#### Work instructions
Quote exactly the lines from the one with "Shipping (15, 625)" to the end of the data, both included; omit the pictures.

#### Study material
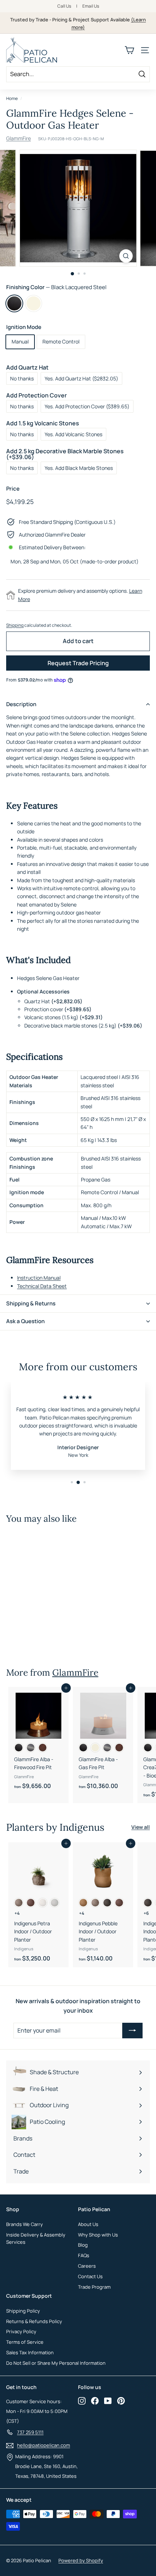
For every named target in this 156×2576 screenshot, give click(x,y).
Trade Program (94, 2287)
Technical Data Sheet (42, 1286)
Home (12, 98)
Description (21, 704)
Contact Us (90, 2276)
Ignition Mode (23, 327)
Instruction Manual (39, 1277)
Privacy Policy (21, 2331)
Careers (87, 2266)
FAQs (83, 2255)
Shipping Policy (23, 2311)
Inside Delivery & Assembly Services (35, 2238)
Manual (20, 341)
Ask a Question (25, 1321)
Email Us (90, 6)
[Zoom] (125, 256)
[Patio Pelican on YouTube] (108, 2401)
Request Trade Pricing (78, 663)
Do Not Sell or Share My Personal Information (56, 2363)
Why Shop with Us (98, 2234)
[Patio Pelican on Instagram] (82, 2401)
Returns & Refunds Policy (34, 2321)
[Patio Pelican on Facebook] (95, 2401)
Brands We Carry (24, 2224)
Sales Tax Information (30, 2352)
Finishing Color (56, 287)
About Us (88, 2224)
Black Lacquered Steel (14, 303)
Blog (83, 2245)
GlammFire (18, 138)
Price (13, 488)
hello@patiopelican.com (43, 2445)
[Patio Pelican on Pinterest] (121, 2401)
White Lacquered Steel (33, 303)
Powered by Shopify (80, 2560)
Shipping (15, 625)
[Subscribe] (132, 2031)
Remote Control (60, 341)
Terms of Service (25, 2342)
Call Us (64, 6)
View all (140, 1826)
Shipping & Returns (31, 1303)
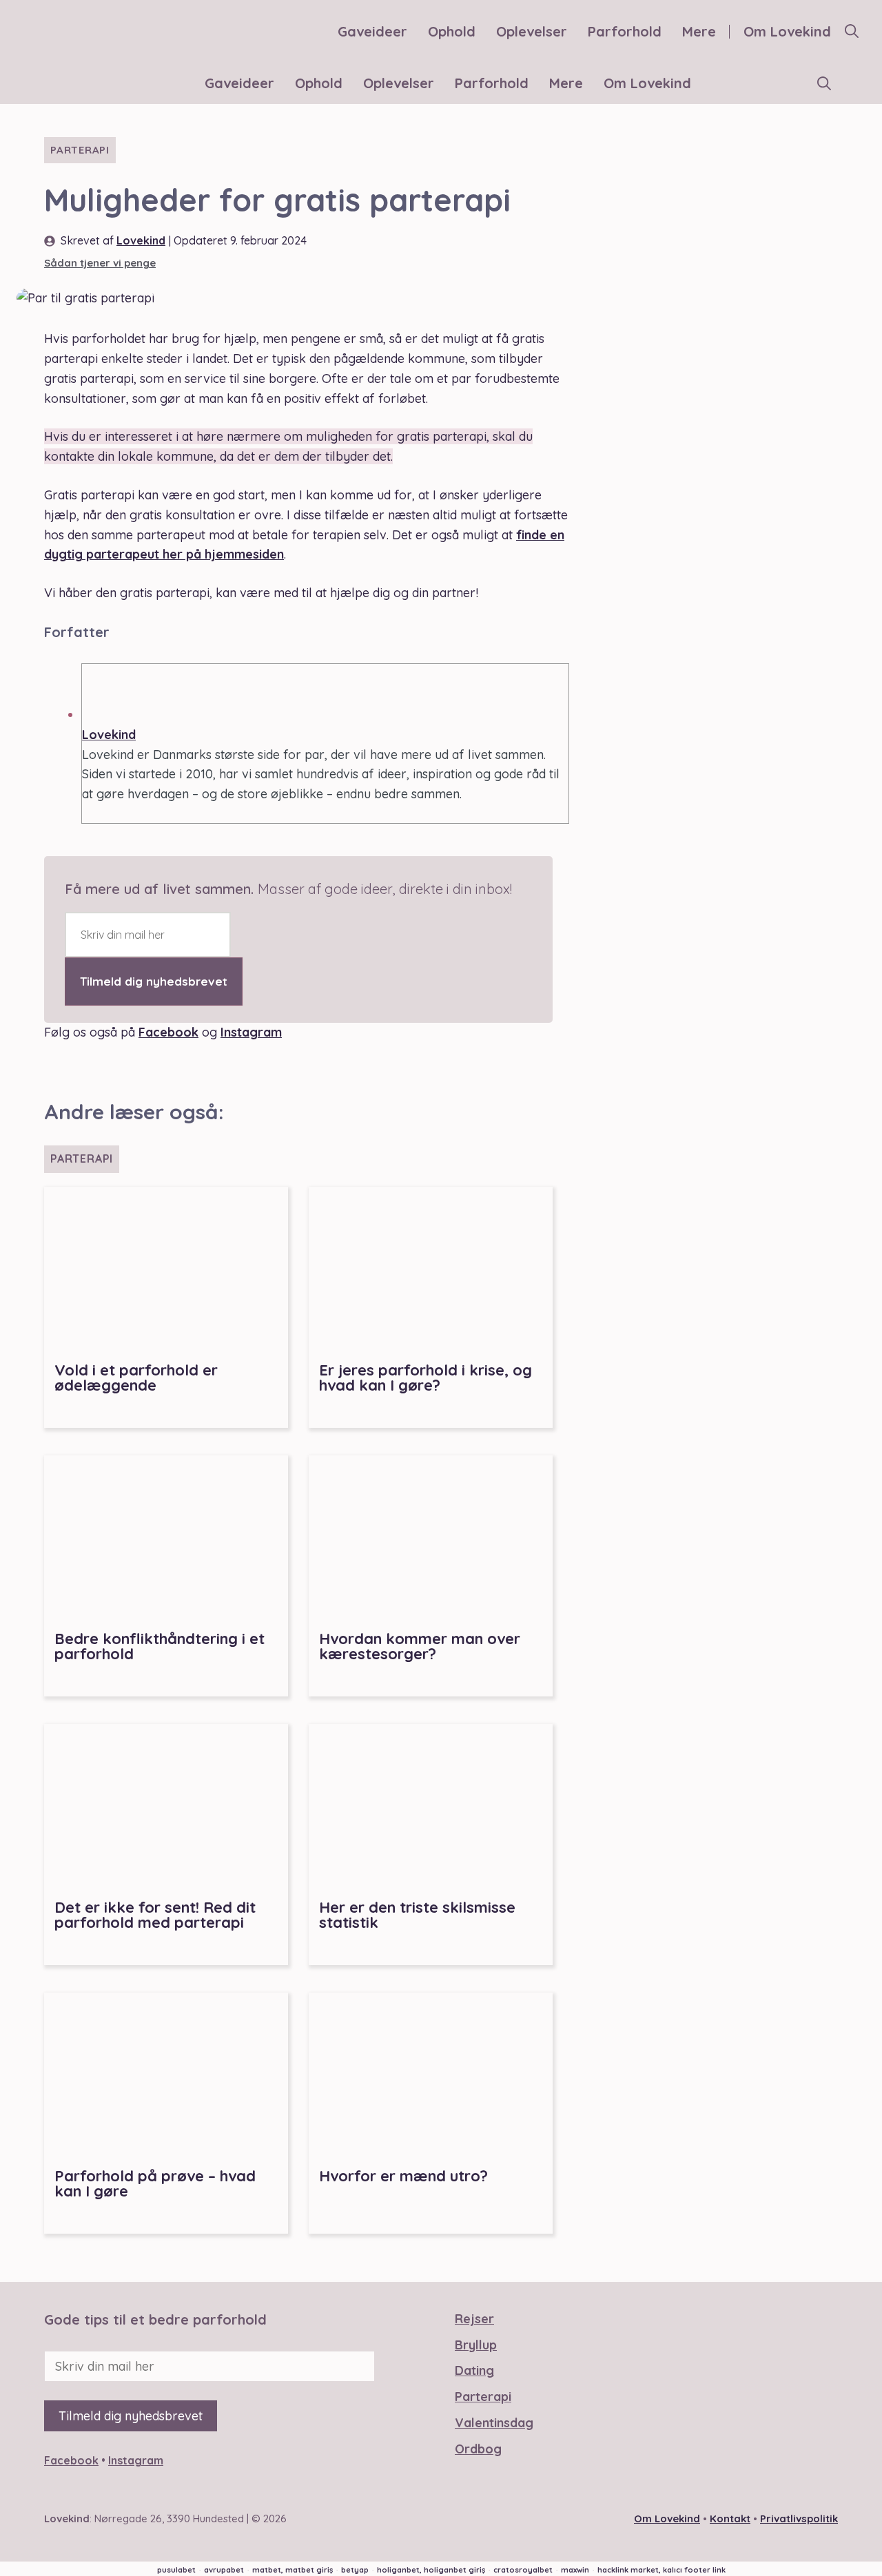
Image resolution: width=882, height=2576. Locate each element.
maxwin (575, 2570)
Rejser (474, 2319)
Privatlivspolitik (799, 2518)
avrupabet (224, 2570)
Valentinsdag (494, 2423)
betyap (355, 2570)
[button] (851, 31)
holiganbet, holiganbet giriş (431, 2570)
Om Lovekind (787, 31)
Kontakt (730, 2518)
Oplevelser (531, 31)
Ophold (451, 31)
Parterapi (80, 149)
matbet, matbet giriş (292, 2570)
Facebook (168, 1032)
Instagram (251, 1032)
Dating (474, 2370)
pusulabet (176, 2570)
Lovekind (140, 240)
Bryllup (476, 2345)
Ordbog (478, 2449)
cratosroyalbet (523, 2570)
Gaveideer (372, 31)
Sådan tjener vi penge (100, 262)
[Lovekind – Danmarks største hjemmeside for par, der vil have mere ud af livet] (64, 83)
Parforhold (625, 31)
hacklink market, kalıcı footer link (661, 2570)
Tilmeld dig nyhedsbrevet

#### Problem solution
Shipping (15, 625)
[Subscribe] (132, 2031)
Remote Control (60, 341)
Terms of Service (25, 2342)
Call Us (64, 6)
View all (140, 1826)
Shipping & Returns (31, 1303)
Image resolution: width=882, height=2576. Locate each element.
maxwin (575, 2570)
Rejser (474, 2319)
Privatlivspolitik (799, 2518)
avrupabet (224, 2570)
Valentinsdag (494, 2423)
betyap (355, 2570)
[button] (851, 31)
holiganbet, holiganbet giriş (431, 2570)
Om Lovekind (787, 31)
Kontakt (730, 2518)
Oplevelser (531, 31)
Ophold (451, 31)
Parterapi (80, 149)
matbet, matbet giriş (292, 2570)
Facebook (168, 1032)
Instagram (251, 1032)
Dating (474, 2370)
pusulabet (176, 2570)
Lovekind (140, 240)
Bryllup (476, 2345)
Ordbog (478, 2449)
cratosroyalbet (523, 2570)
Gaveideer (372, 31)
Sådan tjener vi penge (100, 262)
[Lovekind – Danmarks største hjemmeside for par, der vil have mere ud af livet] (64, 83)
Parforhold (625, 31)
hacklink market, kalıcı footer link (661, 2570)
Tilmeld dig nyhedsbrevet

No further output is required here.